* **Your task**
Would you reproduce exactly the lines below from the one holding "Task: Click the yellow notebook emoji icon" through the one holding "Click the red", inclusive, and no others?

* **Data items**
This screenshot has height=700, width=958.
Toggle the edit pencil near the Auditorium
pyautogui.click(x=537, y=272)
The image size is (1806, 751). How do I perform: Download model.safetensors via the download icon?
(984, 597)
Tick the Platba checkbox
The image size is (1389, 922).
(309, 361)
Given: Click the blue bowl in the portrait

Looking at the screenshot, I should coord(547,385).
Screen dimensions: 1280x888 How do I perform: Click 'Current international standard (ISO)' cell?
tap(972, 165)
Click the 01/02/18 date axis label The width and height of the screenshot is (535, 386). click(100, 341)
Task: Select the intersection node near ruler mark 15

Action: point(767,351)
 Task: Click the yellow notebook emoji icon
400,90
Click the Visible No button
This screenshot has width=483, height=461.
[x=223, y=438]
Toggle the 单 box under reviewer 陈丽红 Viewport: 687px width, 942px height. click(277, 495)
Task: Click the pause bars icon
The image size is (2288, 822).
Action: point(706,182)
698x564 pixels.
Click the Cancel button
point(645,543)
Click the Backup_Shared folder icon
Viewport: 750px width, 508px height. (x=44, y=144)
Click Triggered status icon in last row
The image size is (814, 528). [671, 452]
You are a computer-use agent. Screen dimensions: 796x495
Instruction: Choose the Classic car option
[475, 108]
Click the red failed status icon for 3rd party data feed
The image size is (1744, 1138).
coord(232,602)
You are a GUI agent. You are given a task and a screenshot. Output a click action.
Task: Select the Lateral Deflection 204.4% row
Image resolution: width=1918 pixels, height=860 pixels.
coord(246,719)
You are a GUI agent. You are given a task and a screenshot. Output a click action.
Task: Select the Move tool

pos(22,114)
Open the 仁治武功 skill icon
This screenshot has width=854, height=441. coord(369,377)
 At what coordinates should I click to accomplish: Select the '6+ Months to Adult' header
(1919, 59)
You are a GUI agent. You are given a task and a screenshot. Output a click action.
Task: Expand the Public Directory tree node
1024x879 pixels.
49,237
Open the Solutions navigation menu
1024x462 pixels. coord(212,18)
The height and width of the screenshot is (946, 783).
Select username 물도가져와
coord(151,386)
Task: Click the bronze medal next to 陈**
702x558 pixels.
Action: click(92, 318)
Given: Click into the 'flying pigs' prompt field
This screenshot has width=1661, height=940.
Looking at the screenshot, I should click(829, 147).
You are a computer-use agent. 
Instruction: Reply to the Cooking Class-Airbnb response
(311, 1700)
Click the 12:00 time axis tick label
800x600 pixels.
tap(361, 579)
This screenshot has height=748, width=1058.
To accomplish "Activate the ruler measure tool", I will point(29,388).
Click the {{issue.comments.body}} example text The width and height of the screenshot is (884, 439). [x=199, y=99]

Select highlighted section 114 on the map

* **Result**
 Task: Click the yellow notebook emoji icon
400,90
Click the Visible No button
This screenshot has width=483, height=461.
[x=223, y=438]
Toggle the 单 box under reviewer 陈丽红 Viewport: 687px width, 942px height. click(277, 495)
Task: Click the pause bars icon
The image size is (2288, 822).
Action: point(706,182)
698x564 pixels.
Click the Cancel button
point(645,543)
Click the Backup_Shared folder icon
Viewport: 750px width, 508px height. (x=44, y=144)
Click Triggered status icon in last row
The image size is (814, 528). [671, 452]
You are a computer-use agent. Screen dimensions: 796x495
Instruction: Choose the Classic car option
[475, 108]
Click the red failed status icon for 3rd party data feed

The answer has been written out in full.